What to do » Word for word, restate the lines from the one holding "Task: Open heightsbbq" through the last line of the material below, and leave every picture out.

Data provided »
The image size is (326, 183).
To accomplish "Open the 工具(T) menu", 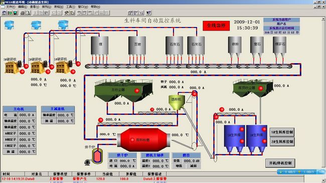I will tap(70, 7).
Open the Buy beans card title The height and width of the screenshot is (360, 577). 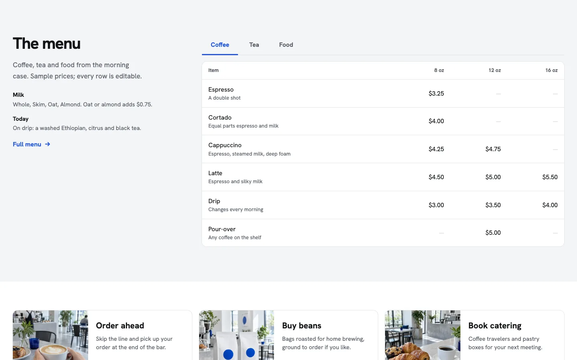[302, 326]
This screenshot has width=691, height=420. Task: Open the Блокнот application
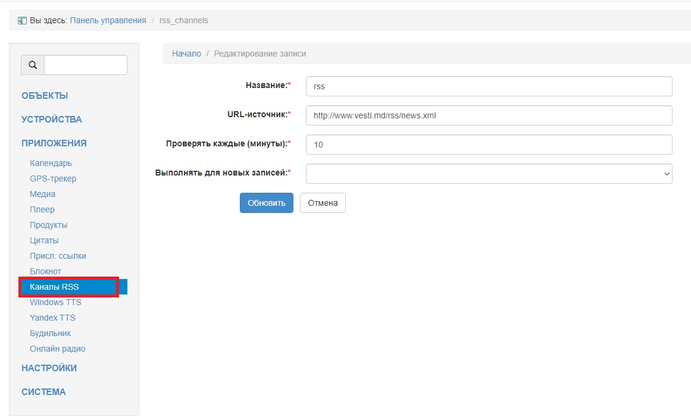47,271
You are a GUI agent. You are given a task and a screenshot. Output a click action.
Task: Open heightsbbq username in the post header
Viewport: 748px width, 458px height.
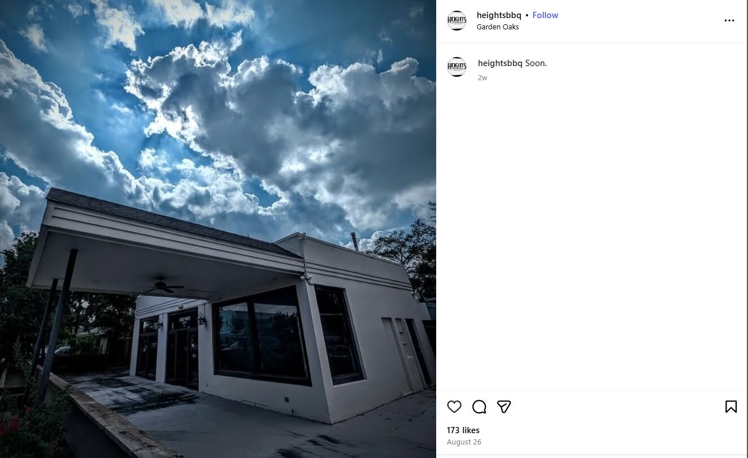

Response »
Task: Open heightsbbq username in the post header
Viewport: 748px width, 458px height.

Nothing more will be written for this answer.